Definiere Deine Werte: Was ist Dir wichtig? Was geht gar nicht? Was lässt Dich wohlfühlen? Wann bist Du in Aufruhr?
Wahrnehmen und Spüren: Tägliches Hineinspüren in das, was Dir gut tut und was nicht, ist essenziell! Warum? Weil Du ansonsten Deine Grenzen nicht spüren kannst.
Setze Deine persönlichen Grenzen: Und zwar da, wo Dein Bauchgehirn “Nein” oder “Stop” sagt.
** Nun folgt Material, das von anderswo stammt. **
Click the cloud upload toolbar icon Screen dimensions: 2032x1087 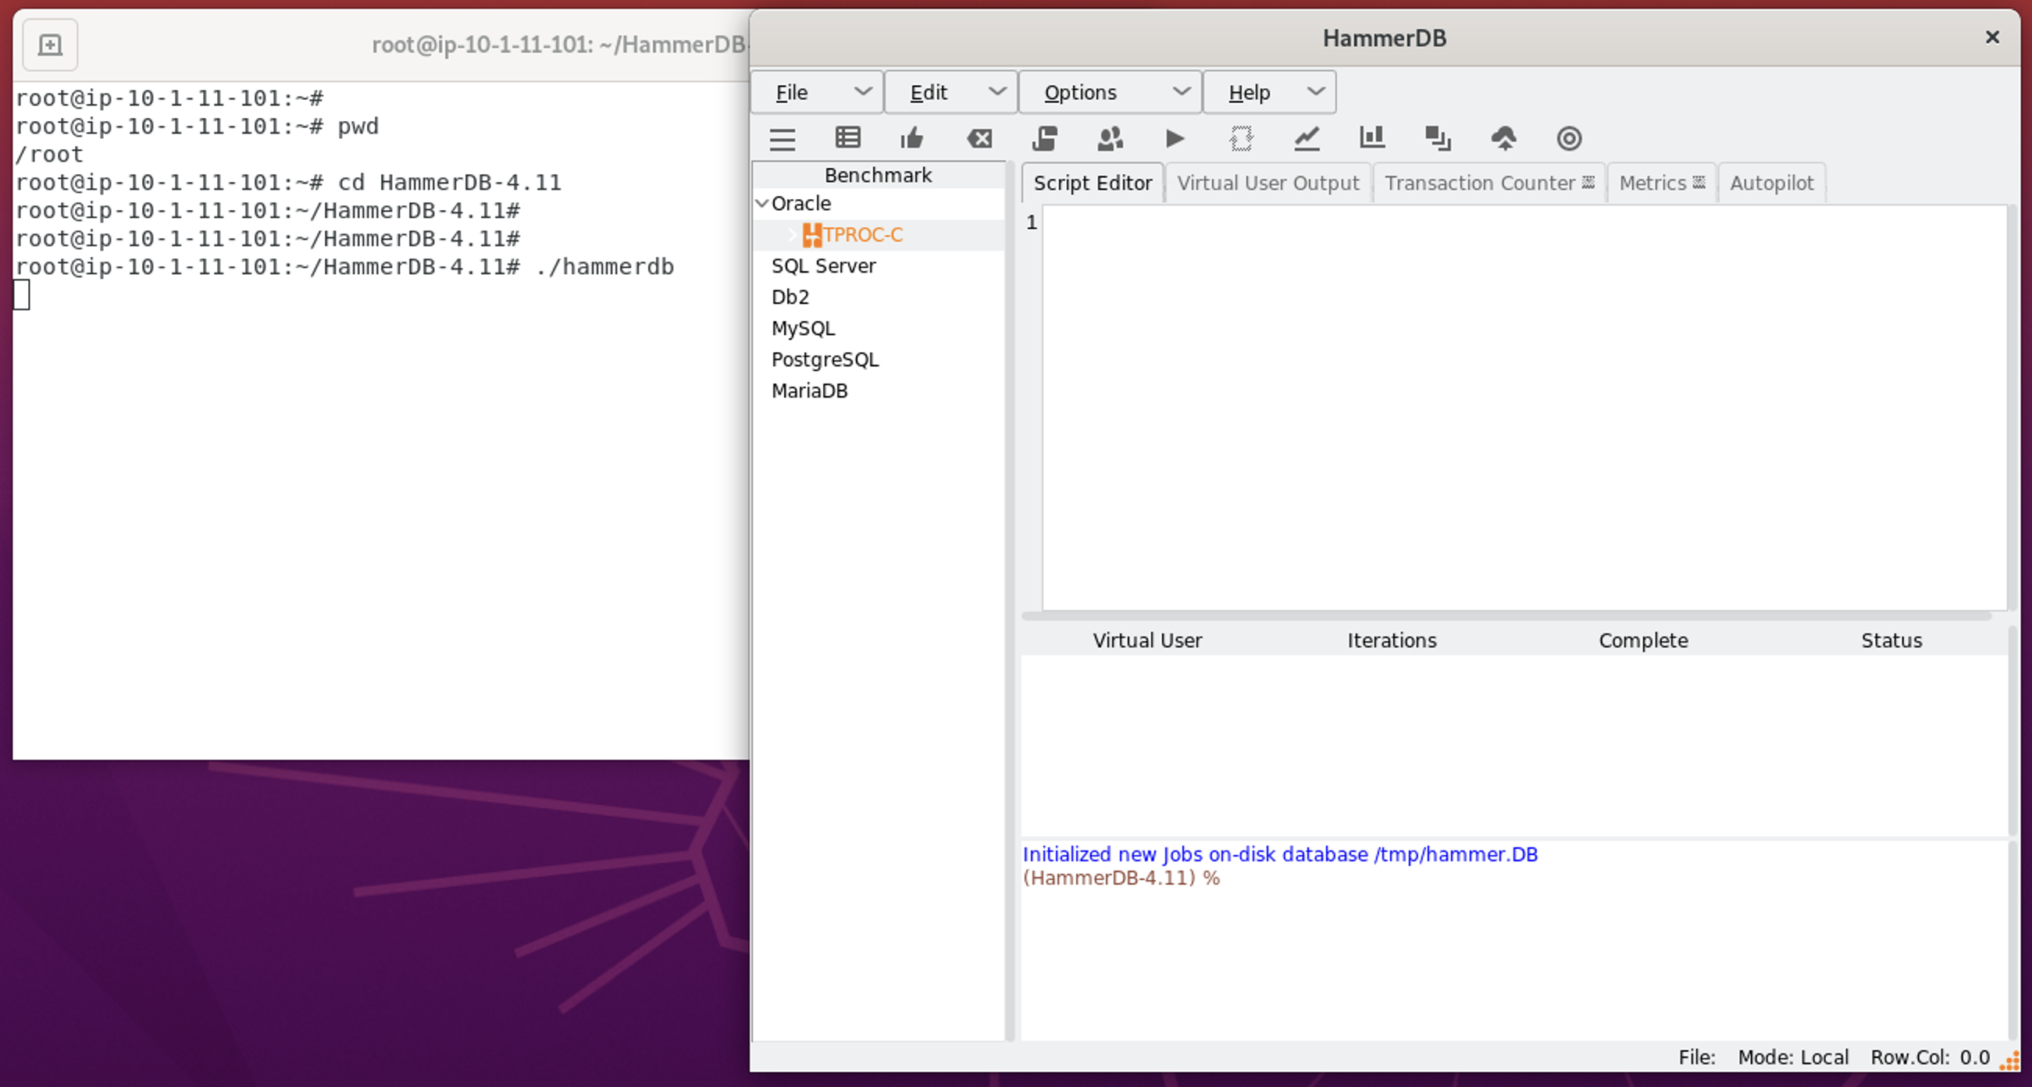pos(1503,139)
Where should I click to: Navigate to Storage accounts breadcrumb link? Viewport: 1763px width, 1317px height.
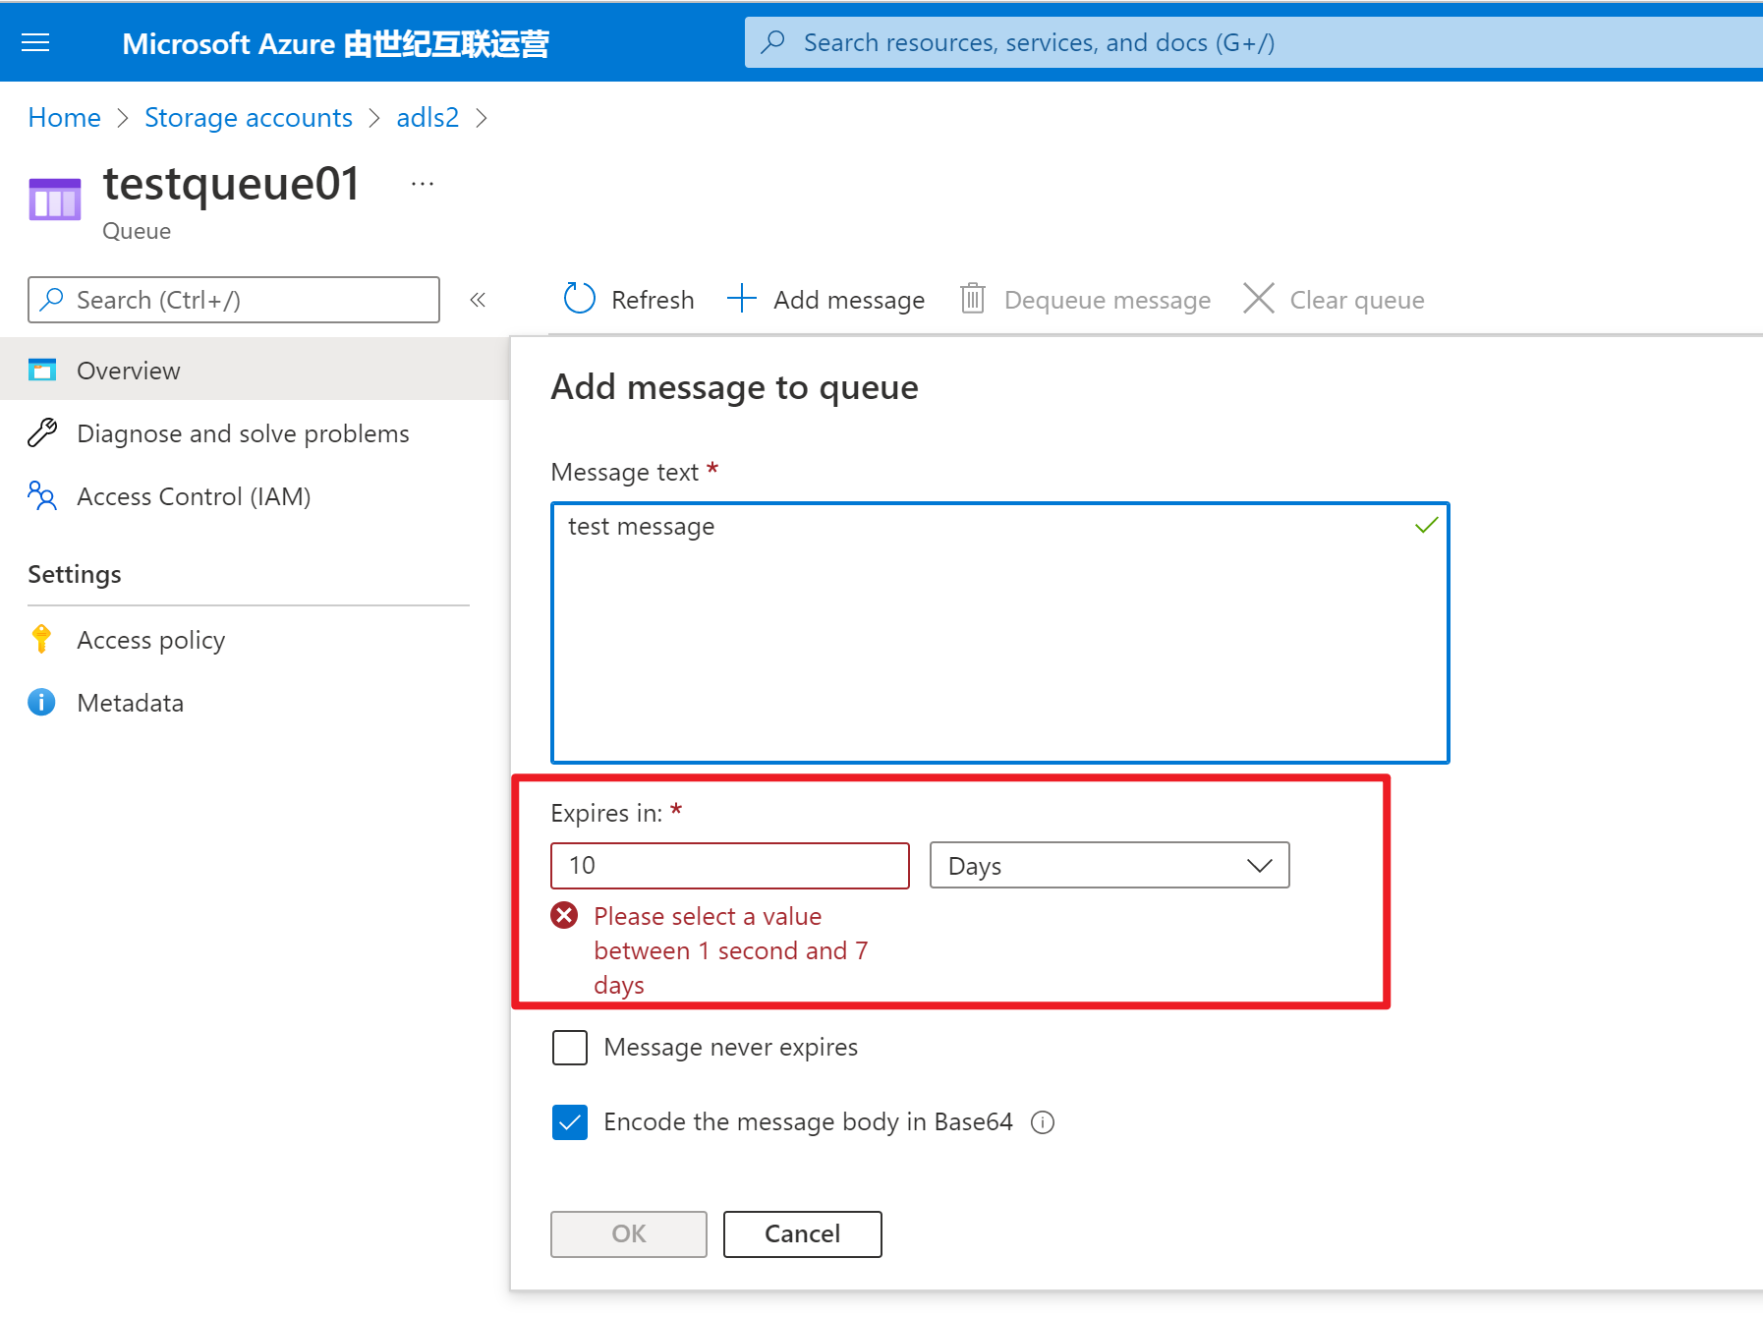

Arbeite mit einem Mentor: Nicht, weil Du es nicht alleine kannst. Sondern weil ein professionelles Gegenüber Dir wertvolle Hinweise geben kann und Dich und Deine Grenzen in einem “Übungsraum” spiegelt und Du so schnell stabil wirst
Wege nach Rom gibt es Viele. Wichtig ist, Dir selbst klar zu sein, wo Du auf Deiner Skala der Selbstverantwortung stehst – und wo genau Du noch in der Fremdbestimmung bist. Und dann den Zeiger Stück um Stück zu verschieben.
Ich begleite Dich sehr gerne dabei – buche Dir einfach ein erstes Gespräch mit mir.
Ich wünsche Dir viele Erkenntnisse für Dich.
Alles Liebe, Christine
Ein spannender Beitrag. Danke für die Anregungen.
Für mich ist es oft schwer zu erkennen, wo meine Verantwortung aufhört. Wo muss ich loslassen und die Verantwortung dort belassen, wo sie hingehört. Bei Kollegen, beim Partner, beim Kunden……
Es gab eine Zeit, da fühlte ich mich für alles verantwortlich und folglich an allem Schuld.
Liebe Sandra.
sehr gerne. Herzlichen Dank für Dein Teilen.
Ja, das ist nicht so einfach. Zu tief sitzen unsere Prägungen und erlernten Abhängigkeiten. Oftmals hängt auch ein mehrgenerationaler “Schuld-Konflikt” dahinter, den es zu erkennen und aufzulösen gilt.